どんな病気?

月経前にあらわれる、さまざまな不定愁訴のこと。具体的な症状は、イライラする、気分が落ち込む、涙もろくなる、怒りっぽくなる、眠気が強く物事に集中できない、熟睡できない、などの精神的な症状や、むくみ、乳房の張り、腹痛、便秘、下痢、食欲低下、食欲増進、倦怠感、吹き出物、といった身体的なものなど、人によって実にさまざま。あまりに、いろいろな症状があらわれるため、自分でPMSと気づかない人も多いよう。排卵から月経開始までの約2週間(黄体期・基礎体温表の高温期にあたる)、特に月経開始5日前くらいに症状があらわれる人が多く、月経が始まるとケロリと治ってしまうのが特徴。

検査・診断

診断のポイントとなるのは、本人の自覚症状。客観的にPMSを診断するための検査はとくにないので、医療機関を受診するときには、問診で、どんな症状がいつ頃起こり、日常生活にどの程度の支障があるかを、具体的に伝えることが大切になる。PMSは、月経周期にともなって、周期的に起こるものなので、手帳などに、その日の体調を記録しておくと、自分の症状を客観的に把握するのに役立つ。

治療

PMSを根本的に治す方法はなく、例えば、頭痛、腰痛がひどい場合には鎮痛剤、イライラするときには精神安定剤、というふうに症状に応じて対症療法でコントロールしていく。
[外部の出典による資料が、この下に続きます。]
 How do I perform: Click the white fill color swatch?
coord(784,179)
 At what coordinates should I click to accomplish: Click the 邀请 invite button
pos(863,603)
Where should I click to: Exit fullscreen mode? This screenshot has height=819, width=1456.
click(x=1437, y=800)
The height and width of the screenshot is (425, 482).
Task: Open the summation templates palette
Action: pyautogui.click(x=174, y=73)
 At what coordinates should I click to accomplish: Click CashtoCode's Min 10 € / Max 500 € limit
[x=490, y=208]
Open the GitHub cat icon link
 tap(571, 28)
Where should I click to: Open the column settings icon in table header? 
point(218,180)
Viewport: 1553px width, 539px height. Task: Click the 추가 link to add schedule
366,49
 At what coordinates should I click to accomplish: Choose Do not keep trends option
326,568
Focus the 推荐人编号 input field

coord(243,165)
また、PMSが起こる背景に、仕事や人間関係によるストレスが影響している可能性もあるため、日ごろの生活を見直し、ストレスの原因を取り除くことも大切。食事のバランスも大切で、ビタミンE、ビタミンB6(ナッツ、豚肉、レバー、新鮮な魚、プルーンなどに豊富)は、PMSの症状を軽減させるといわれ、逆にカフェインや塩、砂糖は悪化させるといわれている。また、低用量ピル(経口避妊薬)には、排卵を抑え、ホルモン分泌の波を一定にする働きがあるため、PMSの症状改善に役立つことも報告されている。